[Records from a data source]
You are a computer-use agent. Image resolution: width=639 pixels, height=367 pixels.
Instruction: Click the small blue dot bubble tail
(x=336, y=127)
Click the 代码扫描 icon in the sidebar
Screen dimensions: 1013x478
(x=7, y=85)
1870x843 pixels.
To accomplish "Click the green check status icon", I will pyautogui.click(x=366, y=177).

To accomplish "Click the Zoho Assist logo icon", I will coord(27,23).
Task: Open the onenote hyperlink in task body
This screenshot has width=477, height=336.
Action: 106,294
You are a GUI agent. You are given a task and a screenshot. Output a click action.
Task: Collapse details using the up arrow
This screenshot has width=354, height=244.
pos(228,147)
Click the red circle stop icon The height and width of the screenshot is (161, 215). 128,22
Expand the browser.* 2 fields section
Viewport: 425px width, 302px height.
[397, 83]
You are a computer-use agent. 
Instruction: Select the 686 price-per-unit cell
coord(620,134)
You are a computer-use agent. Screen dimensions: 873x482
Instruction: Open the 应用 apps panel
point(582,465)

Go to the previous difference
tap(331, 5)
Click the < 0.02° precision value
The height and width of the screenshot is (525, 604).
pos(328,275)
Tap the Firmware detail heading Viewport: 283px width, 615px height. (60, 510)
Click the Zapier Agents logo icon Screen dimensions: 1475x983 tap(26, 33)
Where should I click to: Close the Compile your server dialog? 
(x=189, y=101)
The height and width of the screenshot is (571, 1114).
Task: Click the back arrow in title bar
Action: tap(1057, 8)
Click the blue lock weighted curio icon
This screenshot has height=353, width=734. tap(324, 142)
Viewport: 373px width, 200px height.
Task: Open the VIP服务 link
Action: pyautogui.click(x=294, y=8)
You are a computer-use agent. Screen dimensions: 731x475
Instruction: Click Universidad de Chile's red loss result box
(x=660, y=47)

» **Problem to solve**:
Please write out, exactly as they appear, only the lines from the one holding "Tap the Firmware" through the end of the data.

» **Solved exercise**:
Tap the Firmware detail heading Viewport: 283px width, 615px height. (60, 510)
Click the Zapier Agents logo icon Screen dimensions: 1475x983 tap(26, 33)
Where should I click to: Close the Compile your server dialog? 
(x=189, y=101)
The height and width of the screenshot is (571, 1114).
Task: Click the back arrow in title bar
Action: tap(1057, 8)
Click the blue lock weighted curio icon
This screenshot has height=353, width=734. tap(324, 142)
Viewport: 373px width, 200px height.
Task: Open the VIP服务 link
Action: pyautogui.click(x=294, y=8)
You are a computer-use agent. Screen dimensions: 731x475
Instruction: Click Universidad de Chile's red loss result box
(x=660, y=47)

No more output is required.